[YOUR INSTRUCTIONS] Your job is to set down the stretch of entries that opens with the line containing "This screenshot has height=690, width=1246." and closes with the line containing "Task: Click the Save (保存) disk icon". Keep both end lines, copy each exactly, and add nothing.

[TASK MATERIAL]

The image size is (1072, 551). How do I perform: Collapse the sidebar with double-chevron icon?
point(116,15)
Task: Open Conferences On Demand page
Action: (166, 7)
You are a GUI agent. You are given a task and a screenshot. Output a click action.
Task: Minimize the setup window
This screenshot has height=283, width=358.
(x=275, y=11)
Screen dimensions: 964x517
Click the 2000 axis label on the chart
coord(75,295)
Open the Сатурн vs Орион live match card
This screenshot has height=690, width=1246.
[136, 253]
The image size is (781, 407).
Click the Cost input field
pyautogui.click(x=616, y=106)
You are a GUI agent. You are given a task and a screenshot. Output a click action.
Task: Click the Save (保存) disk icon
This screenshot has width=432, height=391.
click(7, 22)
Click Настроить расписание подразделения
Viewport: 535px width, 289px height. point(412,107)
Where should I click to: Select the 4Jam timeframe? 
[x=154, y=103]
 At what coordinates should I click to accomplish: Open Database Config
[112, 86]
--
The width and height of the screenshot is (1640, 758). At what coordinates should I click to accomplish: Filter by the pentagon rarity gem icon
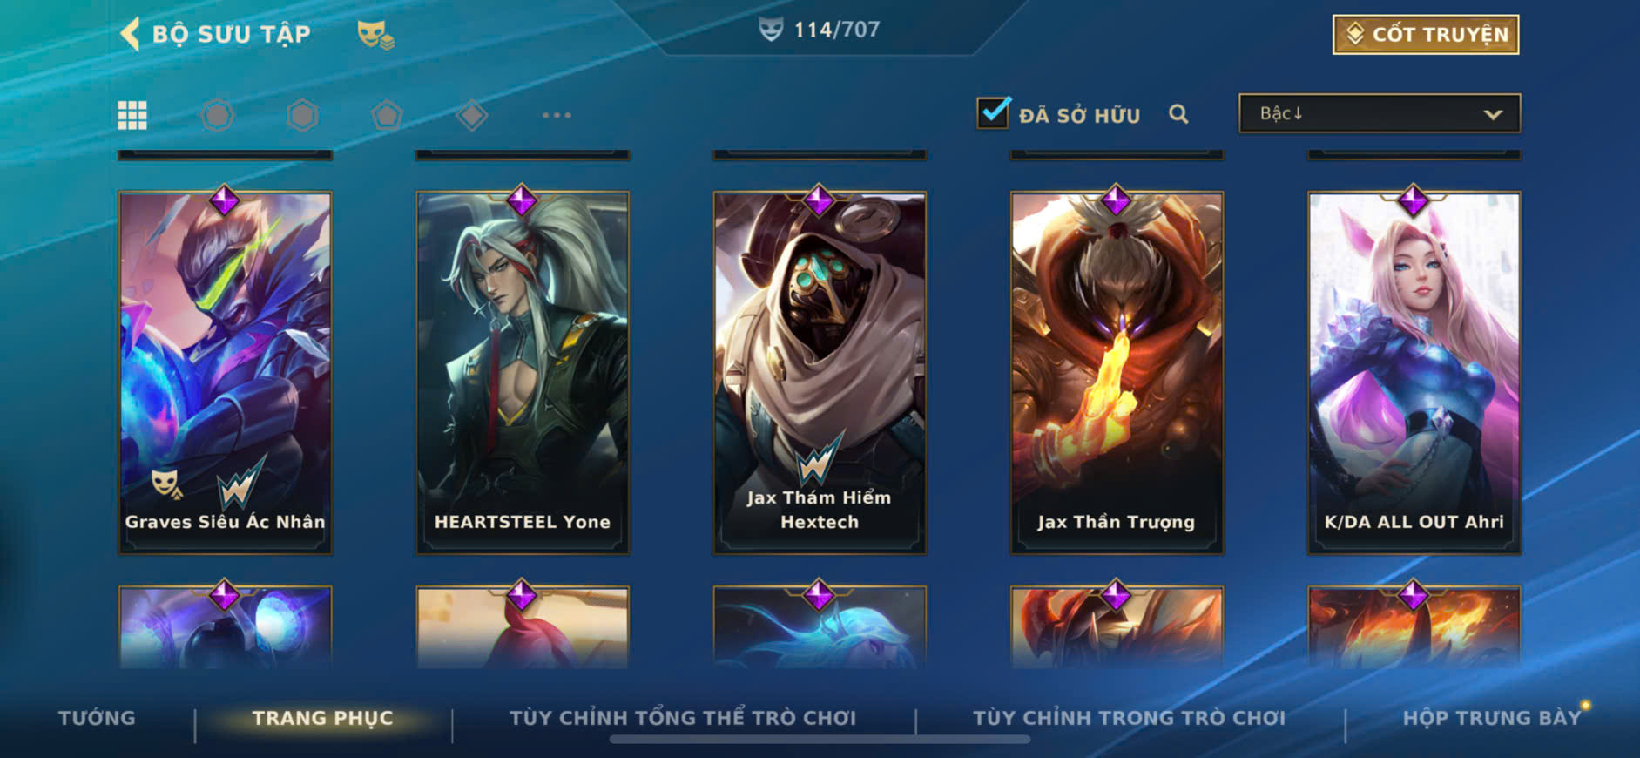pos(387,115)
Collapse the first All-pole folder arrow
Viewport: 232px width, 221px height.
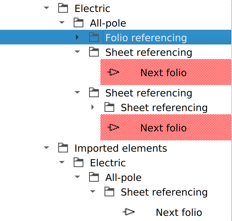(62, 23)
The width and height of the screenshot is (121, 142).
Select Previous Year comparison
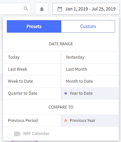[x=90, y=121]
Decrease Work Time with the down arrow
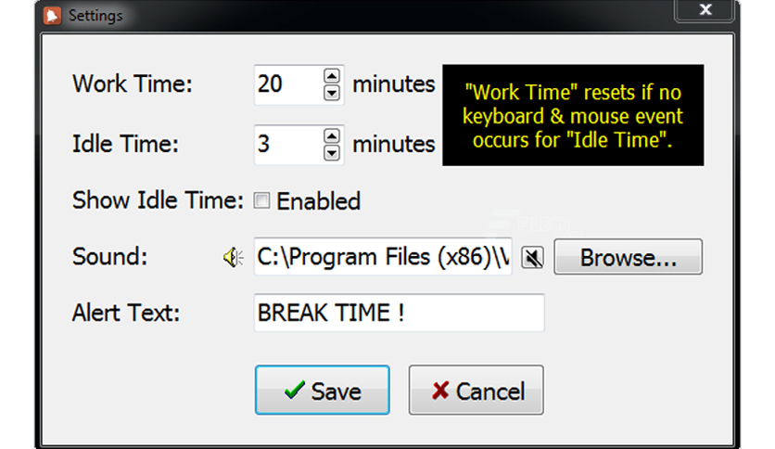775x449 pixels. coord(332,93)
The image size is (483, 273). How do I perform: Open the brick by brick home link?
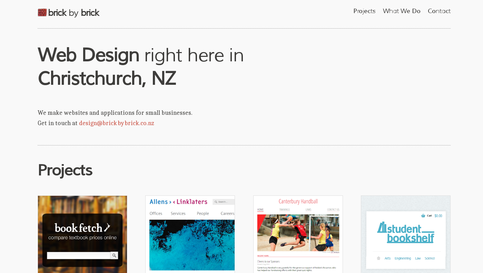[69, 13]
---
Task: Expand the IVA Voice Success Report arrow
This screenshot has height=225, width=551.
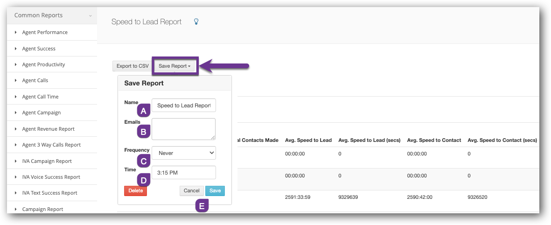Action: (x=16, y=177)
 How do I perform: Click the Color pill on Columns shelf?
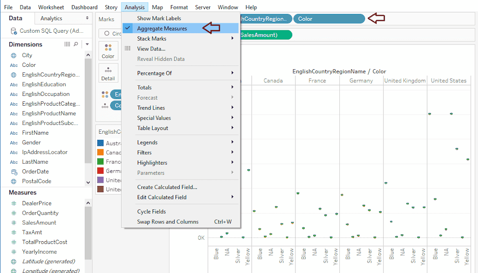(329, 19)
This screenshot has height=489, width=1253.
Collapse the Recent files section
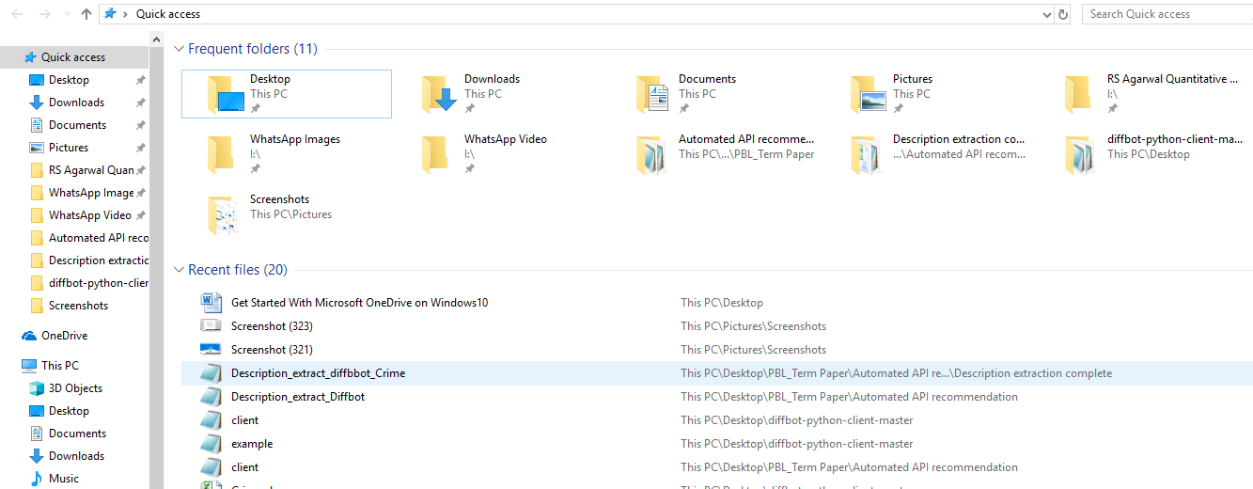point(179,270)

[EXERCISE SOLUTION]
This screenshot has height=690, width=1246.
[136, 253]
The image size is (781, 407).
Click the Cost input field
pyautogui.click(x=616, y=106)
You are a GUI agent. You are given a task and a screenshot. Output a click action.
Task: Click the Save (保存) disk icon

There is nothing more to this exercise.